Earlier, both Mr. Dabdoub and Ms Rivers’s attorney, Professor Jeffrey Jowell, sparred over the meaning of “residence”. The Constitution requires all election candidates to reside locally for seven years to qualify for nomination. Additionally, no candidate may be absent from Cayman more than 400 days during that seven years.
“For seven years, [Ms Rivers] has been outside the Cayman Islands, except for visits home,” Mr. Dabdoub said, quoting “her own admission”.
He disputed Ms Rivers’s earlier argument that she was a student at London law firm Allen & Overy and thereby qualified for one of the constitutional exceptions to the seven-year residency rule.

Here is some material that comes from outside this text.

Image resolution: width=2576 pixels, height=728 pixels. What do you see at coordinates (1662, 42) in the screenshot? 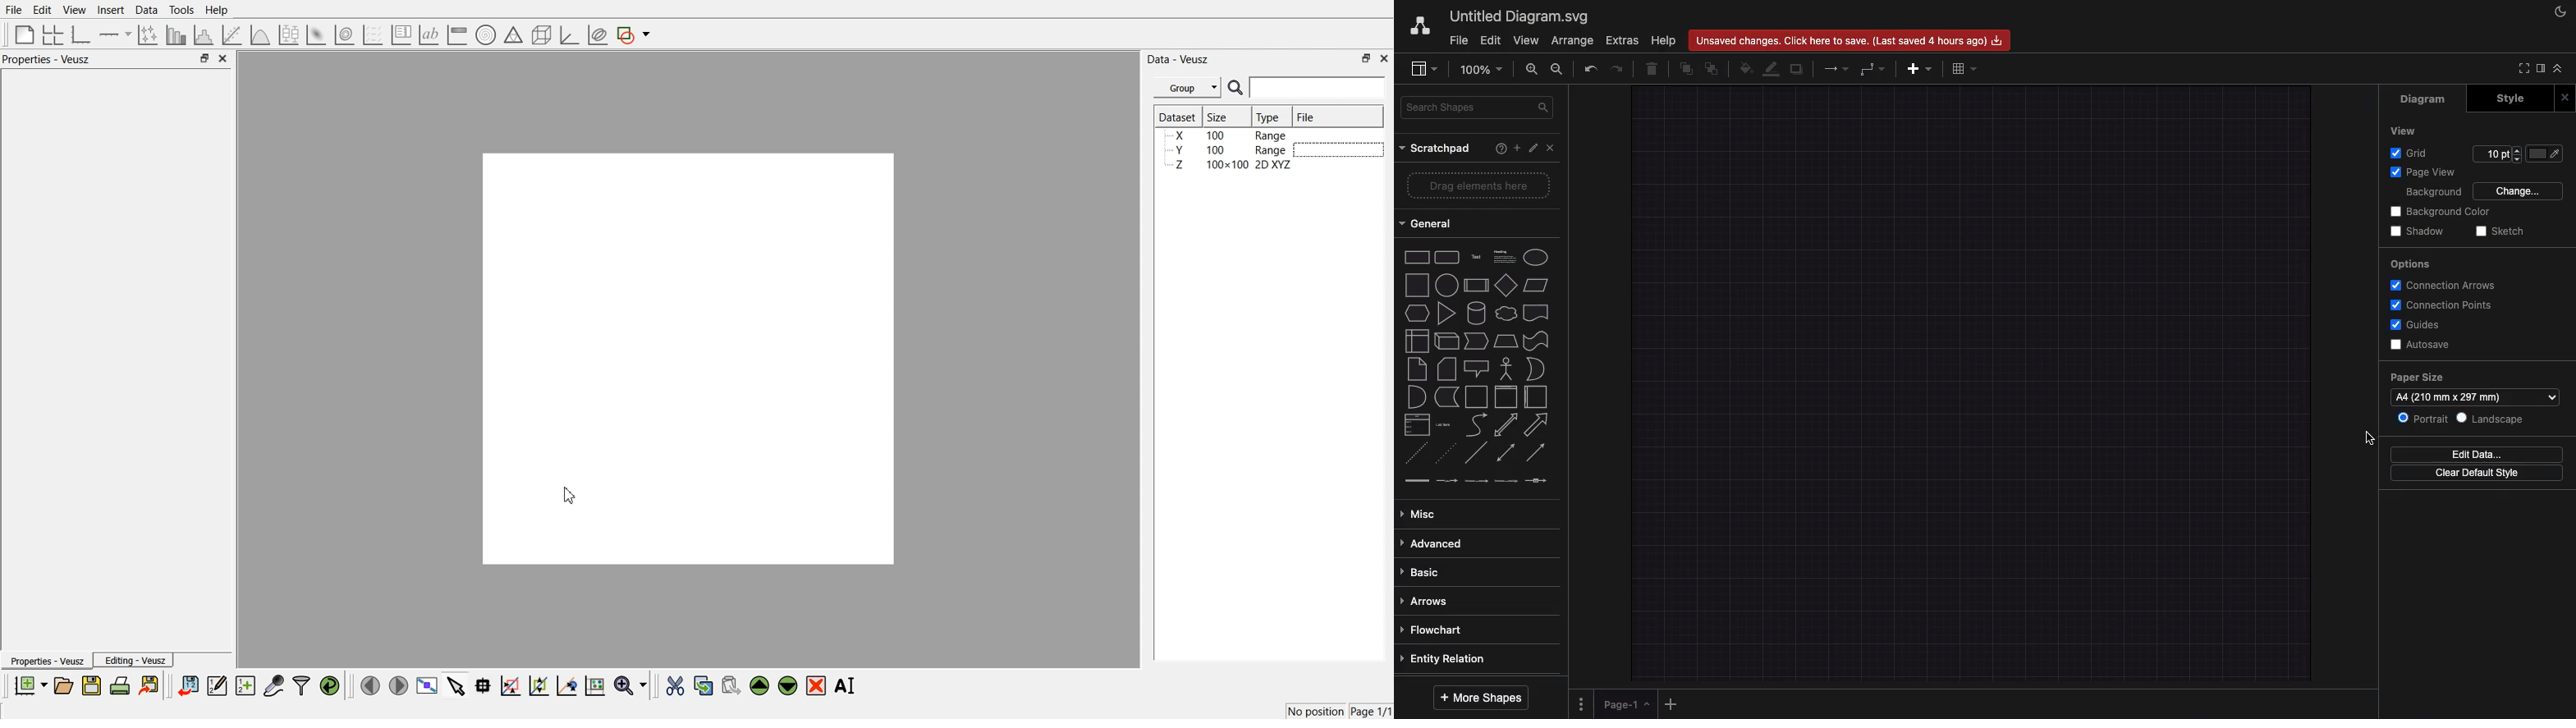
I see `Help` at bounding box center [1662, 42]. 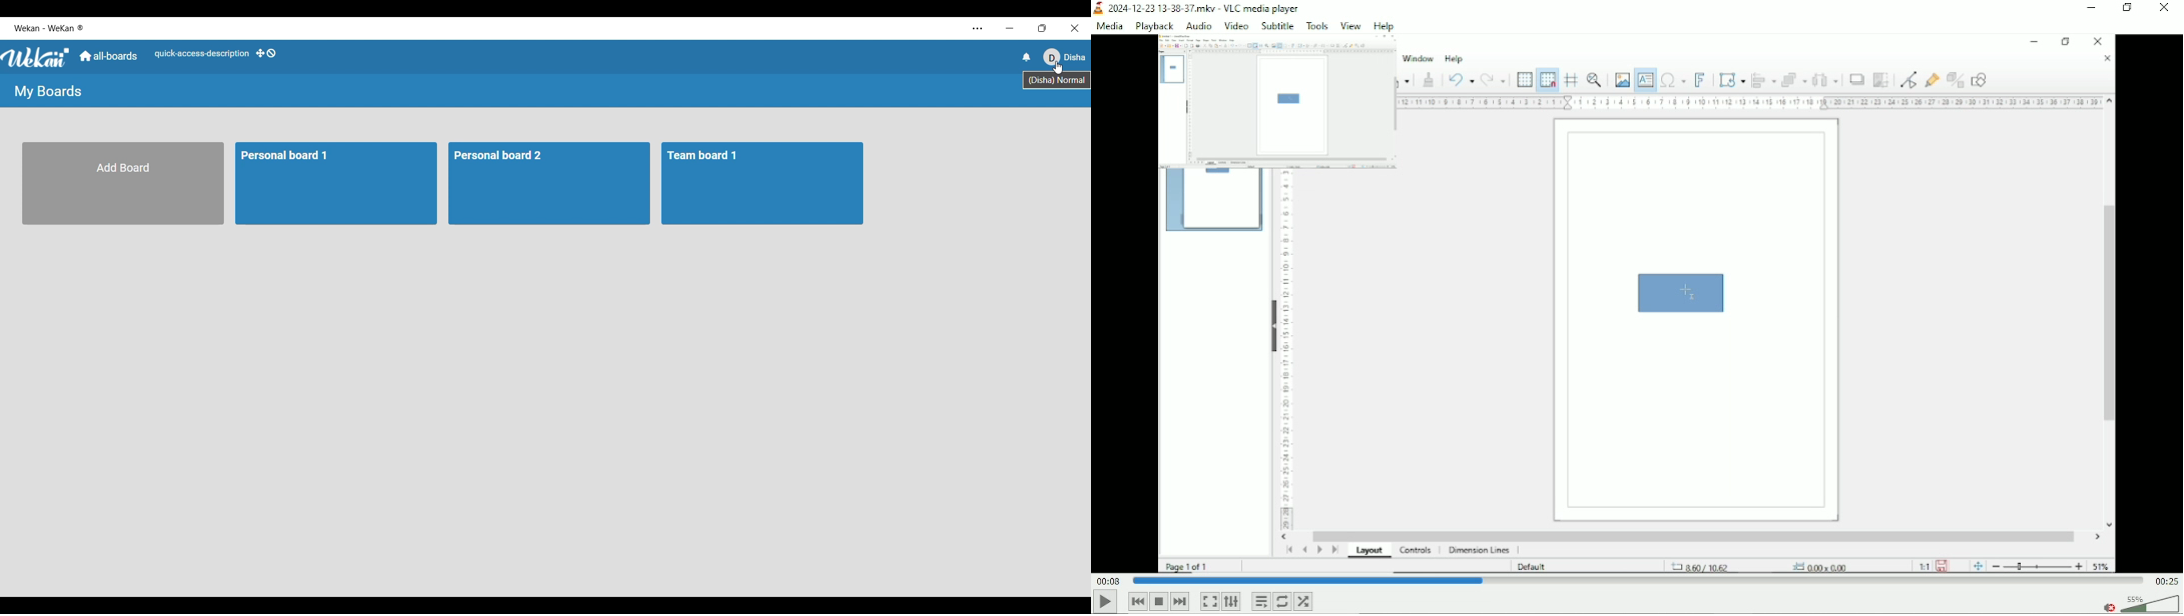 I want to click on (Disha) Normal, so click(x=1057, y=81).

The attorney pointed to January correspondence from Allen & Overy “confirm[ing] Tara Rivers was employed by this legal firm as an associate from 2 October, 2006, to 30 May, 2009,” and detailing her work in the company’s International Capital Markets Group “drafting and negotiating various transactions and security documents”.

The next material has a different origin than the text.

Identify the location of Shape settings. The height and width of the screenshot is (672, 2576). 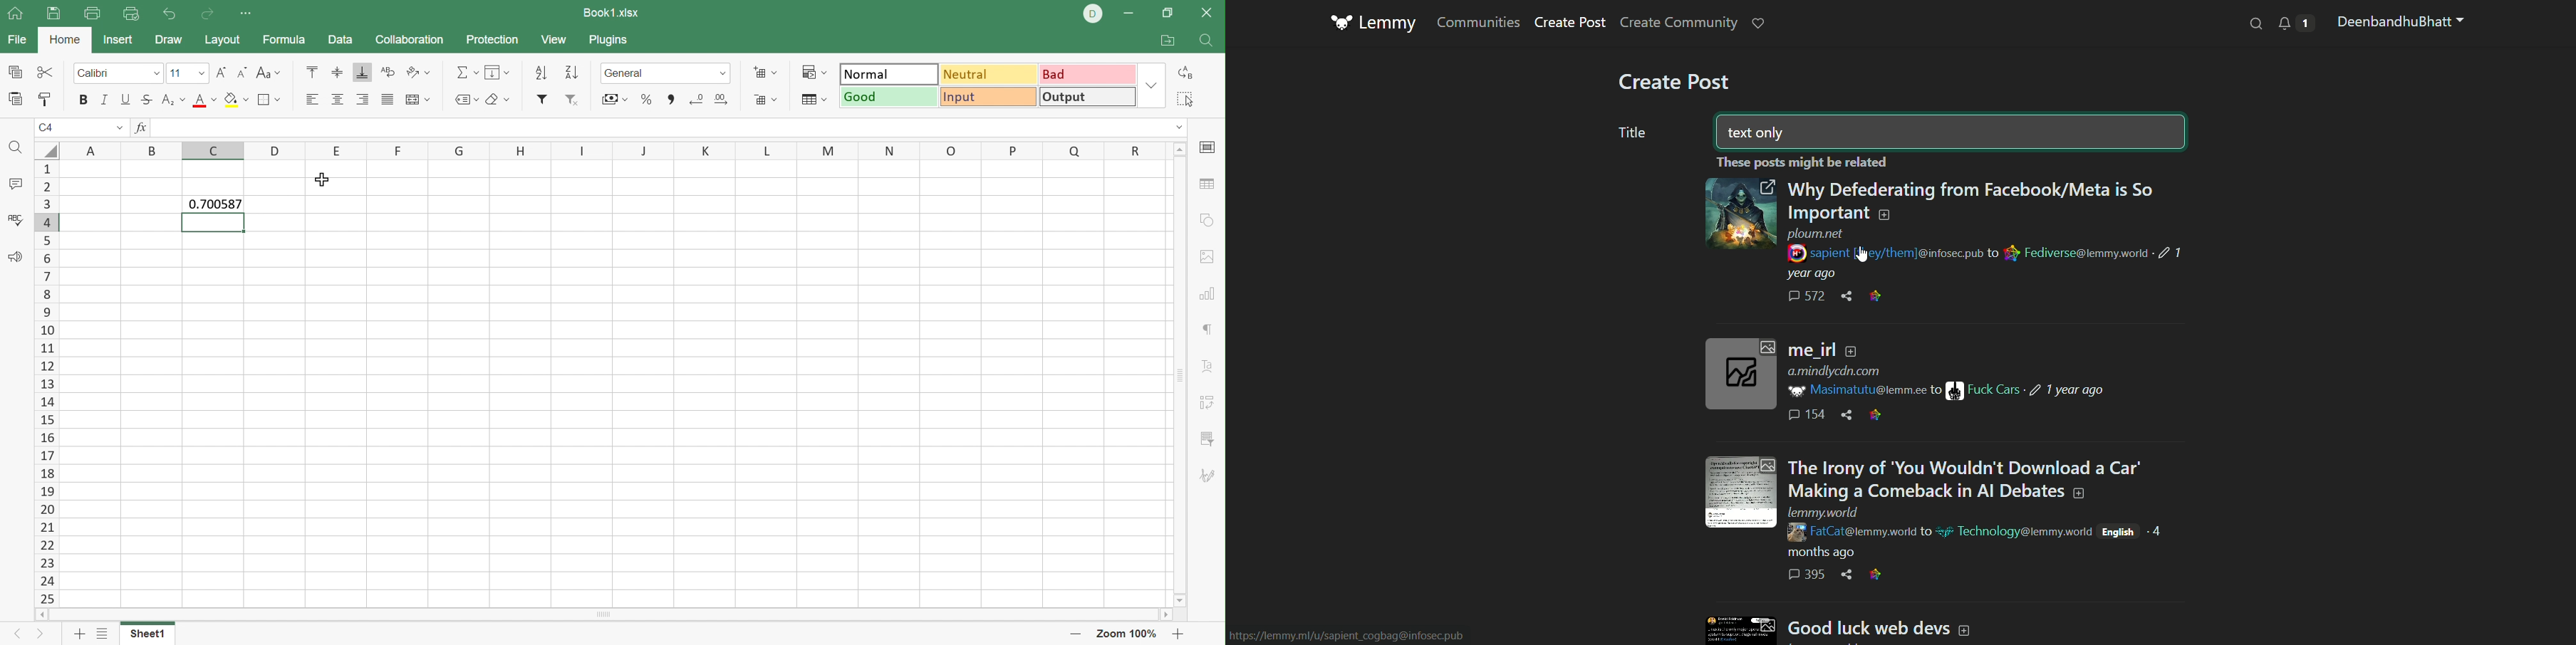
(1206, 220).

Nor was she a Cayman Islands resident during that period, he said, disputing any alternate interpretations. “Residence,” he said, “means the absence of your presence in the Cayman Islands. Any other interpretation would be ridiculous and undermine the Constitution. It cannot be extended to distort the meaning.”
Professor Jowell argued that “residency is a legal concept” and “must be given the most generous interpretation” because any “decision by the court to intervene and overturn the will of the people is one of gravest acts the court ever undertakes”.
Citing at least three precedents, he argued residency could be multiple, saying “we have clear evidence of continued residency” locally by Ms Rivers, listing her Uncle Bob’s Road home, her car, her keys to both, her nine family visits during her nearly 31-month absence, and “participating vigorously in public life, in public elections, campaigning for candidates. She has kept her ties”.
Supporting her claim to be a student at Allen & Overy, Professor Jowell described the firm’s extensive training programmes.
“Global training is what they do, one of their functions. Look at Allen & Overy’s sheet with Tara Rivers’s training history. She took 115 instructional hours, 68 instructional classes, 43 lectures, two seminars and 10 tutorials,” he said.
Justice Smellie created a brief flurry when he asked for arguments on the Constitution’s 400-day exemption, acknowledging the attorney’s had agreed the clause was unnecessary to their arguments, but saying it posed a crucial constitutional issue.
“I am troubled by this,” he said, describing the subject as “the proverbial elephant in the room”.
Subsequently, however, neither attorney addressed the matter in depth. Mr. Dabdoub declined to add the 400-day issue to his original petition, claiming it was unnecessary to his case, that the subject “was implicit” in the discussion of residency and unlikely “to take us any further.
“The facts are what they are, and are not a matter of pleading,” he said.
Mr. Jowell vigorously resisted the discussion, conceding that Ms Rivers “may have fallen foul of the requirement, but that it is not the point.
“There is a strict 21-day limit,” he said, in the Elections Law on bringing allegations against Ms Rivers. Because of the “particularity” of the clause, the court was statutorily barred from adding the 400-day issue now.
He nonetheless sought to renew her student-exemption claim, adding she had been abroad to boost her own “education and experience”, intending “to return to the Cayman Islands to give something to the economy and the people of the country”.
Meanwhile, on Saturday morning, Ms Rivers moved to dispel what she called a “misinterpretation” of an earlier courtroom discussion about her allegiance to the Queen of England.
Disputing Mr. Dabdoub’s claim she had denied allegiance to the sovereign, Ms Rivers said she had only observed that gaining a British passport was “no indication of allegiance, and I was never required to pledge allegiance.
“Mr. Dabdoub deliberately misconstrued that on many occasions. The chief justice recognised that was incorrect. It is not that I do not have allegiance to the queen,” Ms Rivers said.